Thanks for your valuable insight,
Stacy
Blood work can take years and years to show RA or other auto immune diseases. In the meantime you can have a lot of symptoms. I tested negative for 8 years and then finally was sero positive. The big difference is the meds. Those for RA are really rough on the system and are needed to prevent disability. I think most doctors would prefer to treat for a milder form of arthritis to avoid the heavy artillery meds if they can. Of course if you are having really bad symptoms and the tests are negative, the doctor might start you on RA meds. Many people on this board test negative but have RA and are treated as such because of severe symptoms/
Stacy - like all the others have said....you can be seronegative for RA. Like you - I have an elevated RF and I have slightly elevated ana's that are speckeled (most DR's don't even recognize this as a positive). However, I do have joint pain and flares. I have been to several (RD'S) in the past year - I have found one that's pretty good. I am on sulfasalizine right now, just switched from plaquenil. Mine started with an allergic reaction and was on pred for 8 months solid.... so....my advice to you would be to get MRI's if you've had negative Xrays - MRI's will show early damage, before it can be seen on Xray - you are, like Deanna says probably in the early stages of RA, that's what my MRI's showed. The earlier you get on medication the better - the quicker they can slow the damage... If your RD won't give you the mri's ask your gp. Keep seaching for an answer, it's your body - not theirs and if you think something in wrong, you may need to dig and push to your answer, whether it's RA or something else. I truly hope you get an answer.

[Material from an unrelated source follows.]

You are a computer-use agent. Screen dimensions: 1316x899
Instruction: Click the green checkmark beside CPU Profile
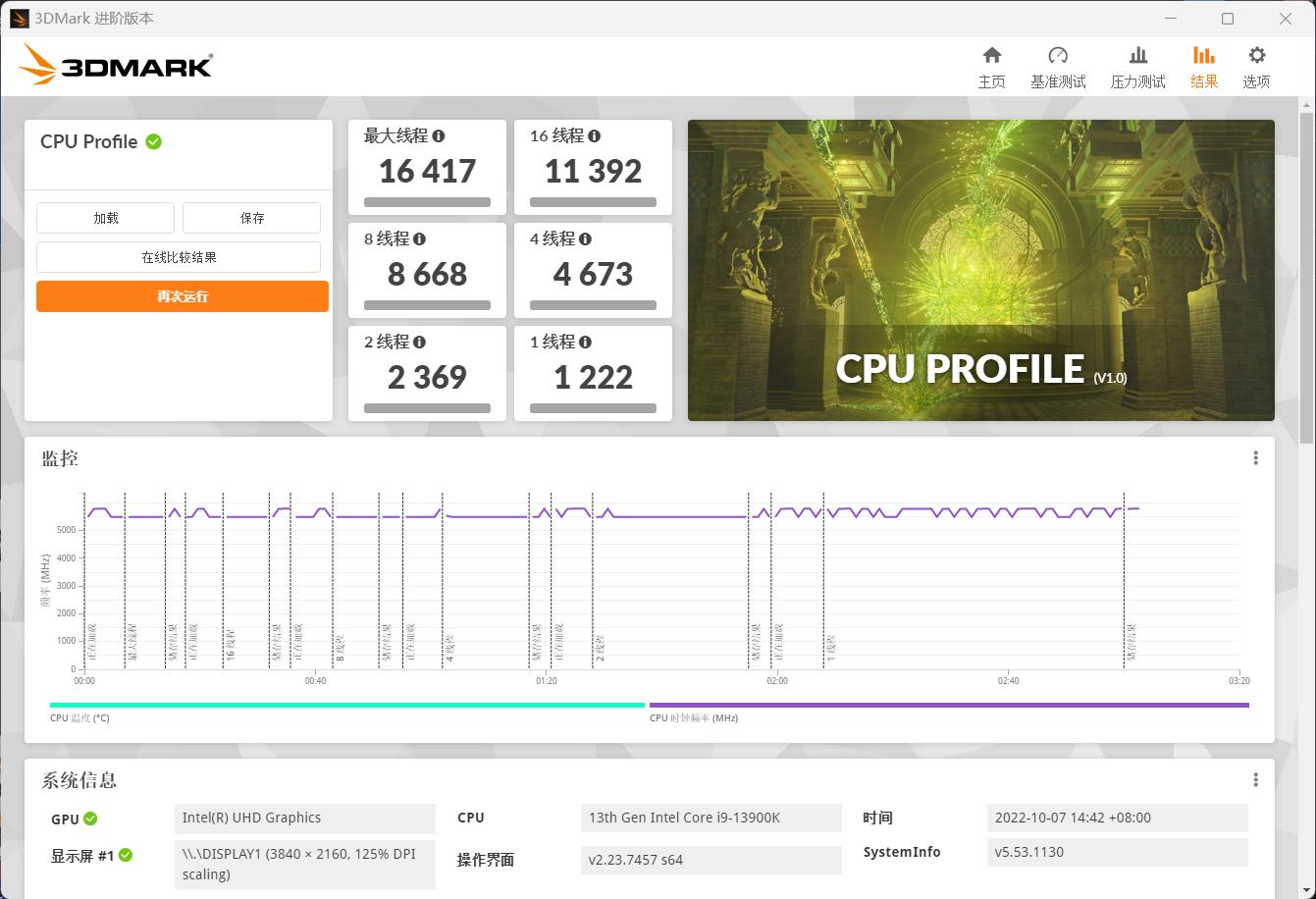pyautogui.click(x=153, y=141)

I wish you the very best, Jody
Susan: Keep persuing this if you still have a problem. I had this stuff for a good 5 years before a medical professional even took the foot and hand/wrist stuff seriously. I had many lay people ask me if I had arthritis because of the damage to my hands and my feet and swelling in my hands several years before a doctor finally listened to me. 3 years before-- a lady in a wheelchair saw me walking and said to me she thought I should see a RA. Dr.--she was cripled with RA and was giving me very good advice. However, I was having problems getting the doctor to give me a referral to a foot dr. let along a RA dr. I fired all the doctors I had at the time. Went into met a new doctor and within 5 minutes of meeting me, she asked if I had been tested for RA. The rest is history. However, a have a lot of damage to my feet, hands and wrists. My message is--if you know something is wrong--keep persuing it-- change doctors if you need to. You are your own advocate.